Tutorials and info
I'm brand new to Linux (Had Alinux 12.8 up and running for 2 days now) as I am sick to frigging death of Windows, ad-nauseum, and I was wondering if there is a basic tutorial or something that can give me a clearer picture of how things work, and how I can accomplish something as basic as installing some drivers for my video, motherboard and sound. I'm Ok with anything that's complicated, and will always be more comfortable at a DOS prompt (or an assembler prompt) than a mouse cursor. I just need info. I'm getting old and don't have the time to learn it all the hard way again. Any help appreciated. And no, I didn't manage to Google up anything useful, other than extremely basic stuff (how to logon, duh, how to logoff, duh).
THanks in advance.
Yes, I just found the "Tutorials and Info" section on this forum. Yes, sometimess I overlook the simple things. Yes, sometimes I'm a farking idiot. Yes, I know.
Welcome to linux, and the forums :)
Hrm, prompting yourself to RTFM without being told, I think you have potential to learn pretty quickly ;)
A great resource - The Linux Documentation Project
If you get to the scripting stage check out The Advanced Bash Scripting Guide.
Linux is basically a Unix variant so between the mountains of pages that have turned up on the net in recent years on Linux you can also check out a lot of history on Unix to get a good idea of the bigger picture.
Thanks for the welcome, Rudie, and thanks for the link, BigTom.
I would like to ask a question here, rather than have to search for it. My question concerns the Linux distribution I chose. I've searched for information on this, but it's pretty murky.
I originally picked it because it was supposed to have the best GUI for previous Windows users (I'm planning on eventually switching my entire household of 5 PC's over), but I've begun to reconsider my decision. What I've found, as far as drivers, etc. are concerned, is that Alinux just isn't mentioned, but Debian, Red Hat, and others are. Now, not being a Linux guru (yet), I don't know whether these other drivers (specifically, for right now, those for audio and video) will work in other distributions. I suppose I should also voice a concern over available applications, but after seeing what's out there, and what comes with most distros, that doesn't seem anything to worry over right now.

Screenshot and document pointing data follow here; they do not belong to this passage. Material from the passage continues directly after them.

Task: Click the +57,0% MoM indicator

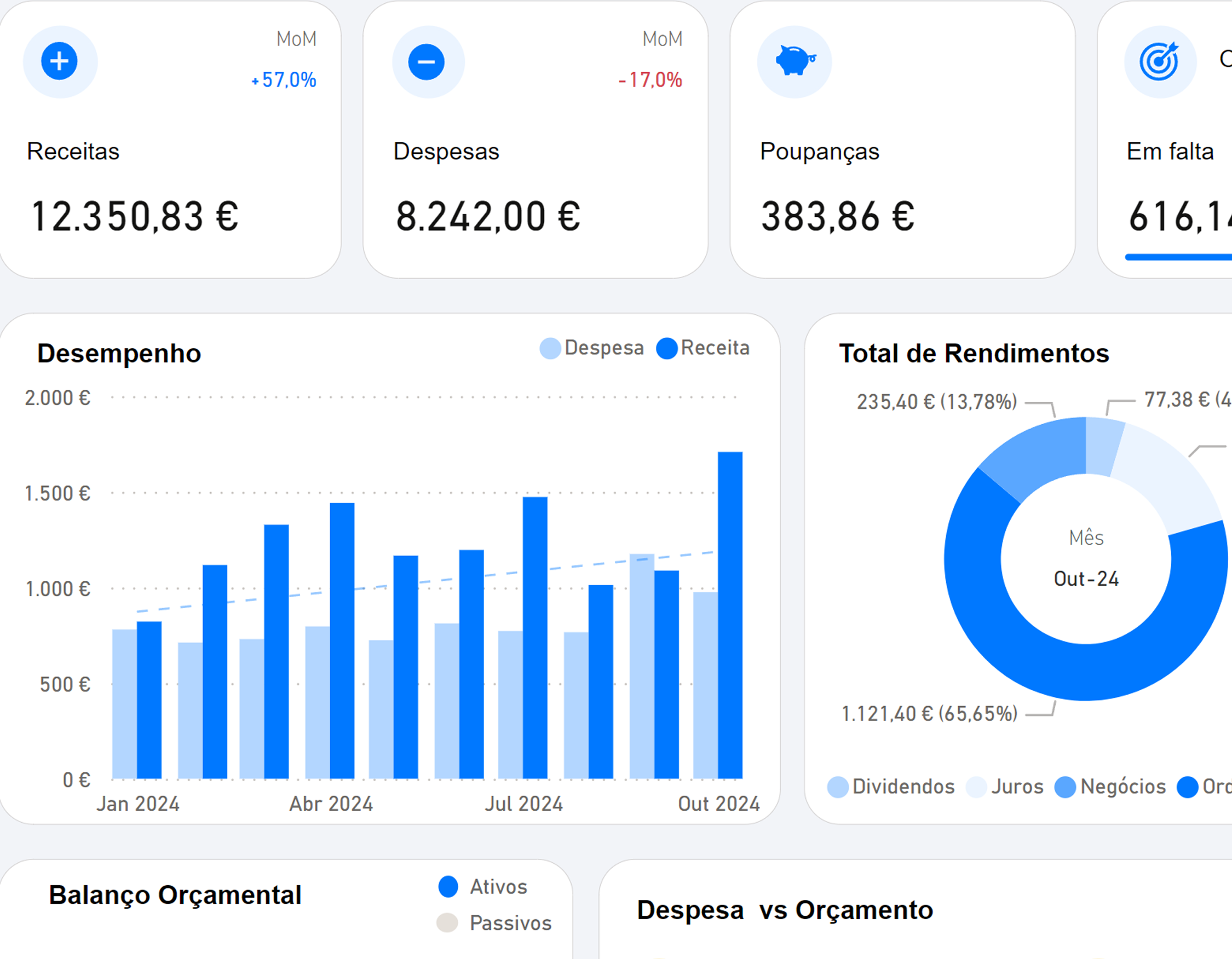Action: [284, 80]
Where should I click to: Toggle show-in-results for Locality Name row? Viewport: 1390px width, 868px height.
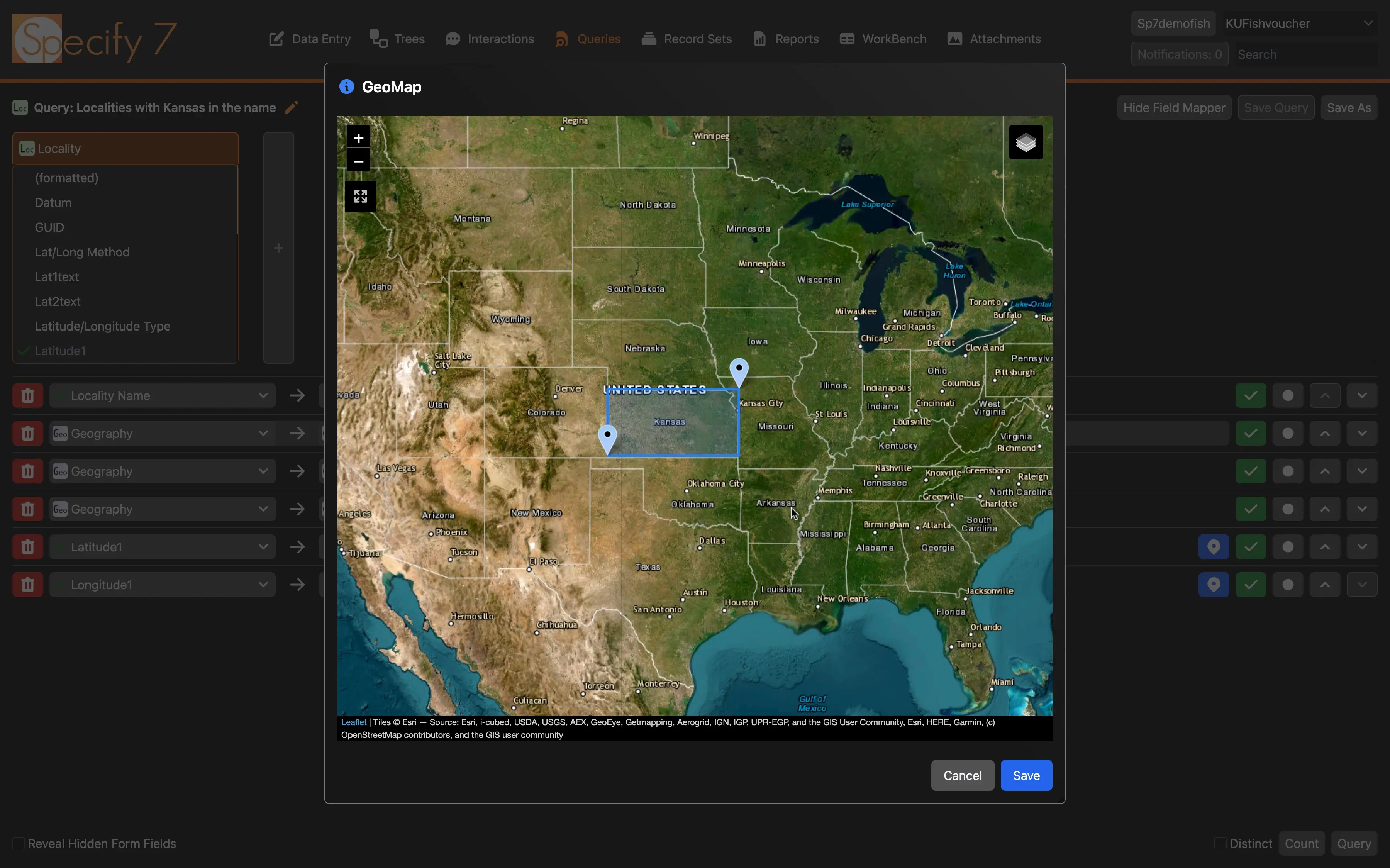coord(1251,395)
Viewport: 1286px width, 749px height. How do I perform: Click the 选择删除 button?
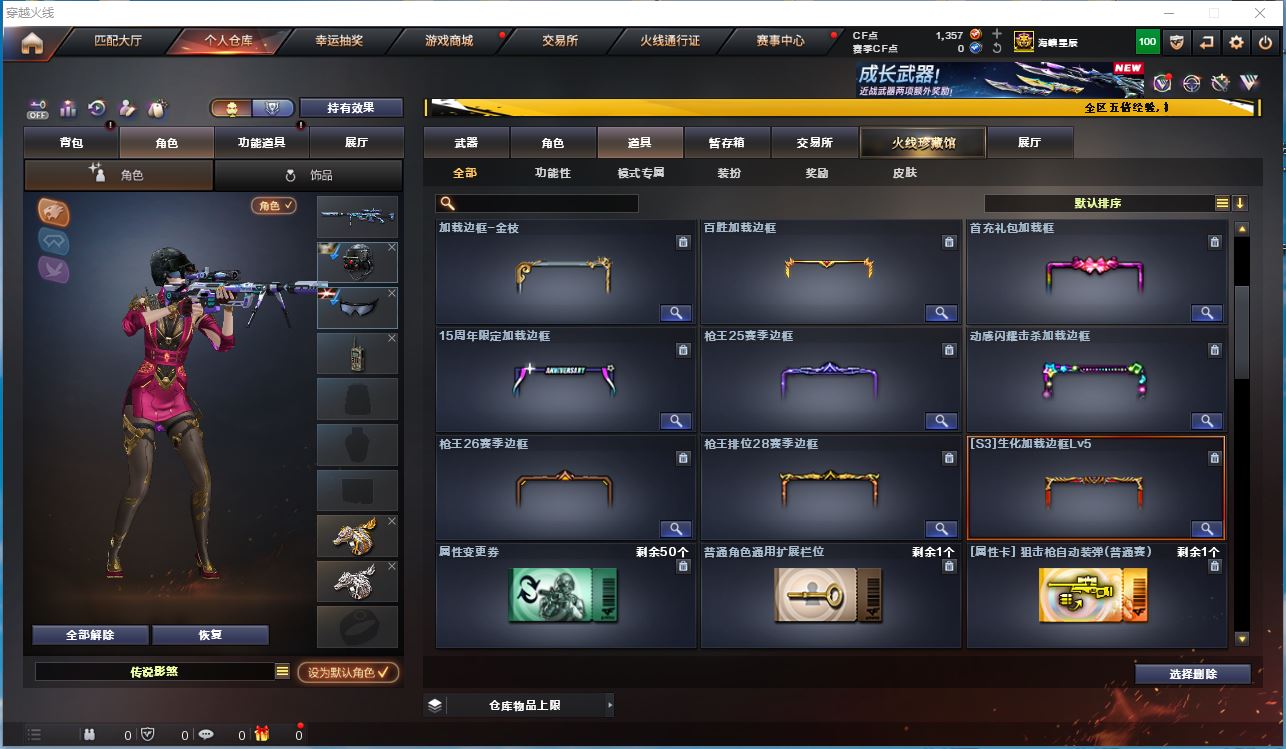pyautogui.click(x=1193, y=674)
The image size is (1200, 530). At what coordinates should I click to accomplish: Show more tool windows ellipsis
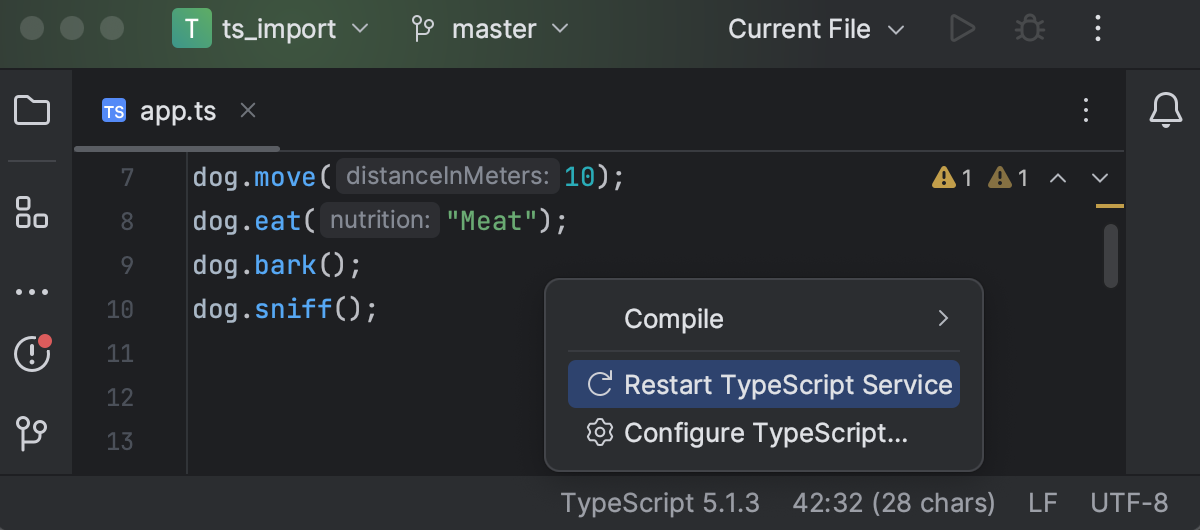(x=32, y=293)
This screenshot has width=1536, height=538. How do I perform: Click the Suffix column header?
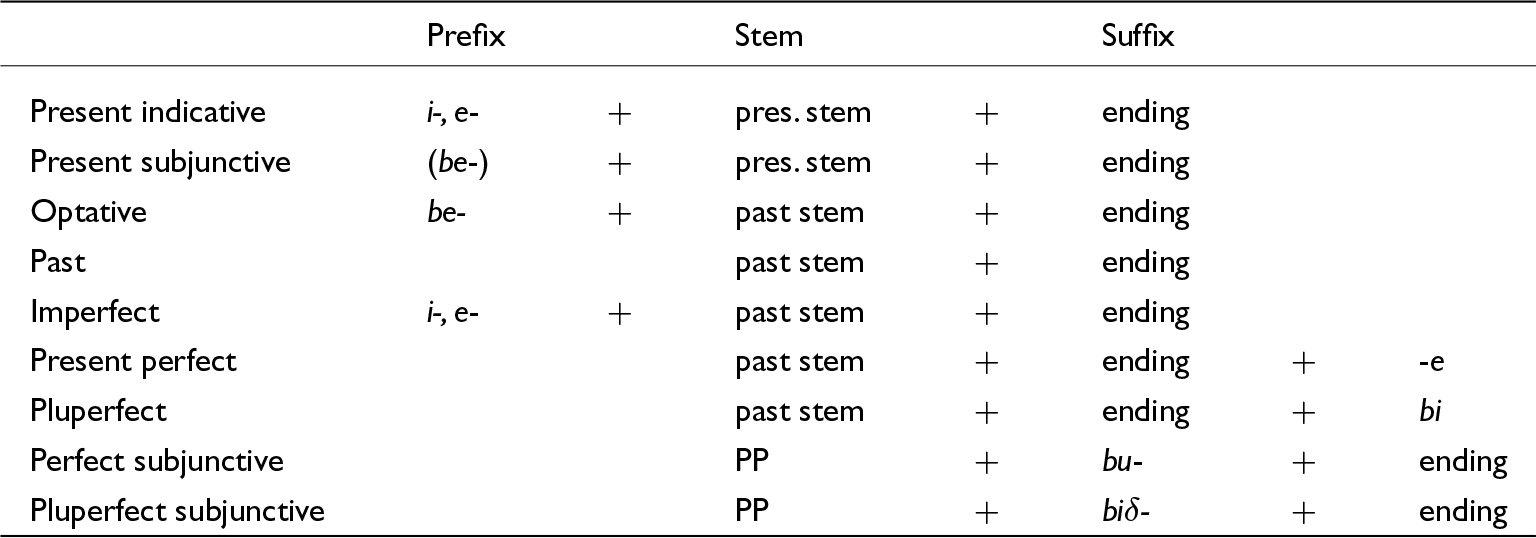(1138, 37)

Ehm. You're asking these questions on a Slackware forum. You have a better chance of getting a good answer on the 'other distro's' forum, or on the aLinux forum itself.
But as far as I understand it, aLinux is a distro with a small user base. Often a small distro is geared towards a specific goal. So there is no harm in having a small distro as OS. It may very well be what you need. The downside is that for extra's like drivers or applications outside the scope of the distro, you need to shop around.
Most big applications have several ways of installing. .rpm, .deb, .tar.gz and such. But then, some don't. If no .rpm is available, you may need to compile from source. So, yes you will be able to get most things running under aLinux. But you may need to shop around, and perhaps compile from source, Slack-style :D
About the GUI. I wouldn't concern myself trying to get a GUI just like 'the Big Brands'. All distro's come with a GUI, most have either or both KDE and Gnome, plus some lighter ones like Xfce, fluxbox and the like. And they are all pretty straightforward once you get used to them.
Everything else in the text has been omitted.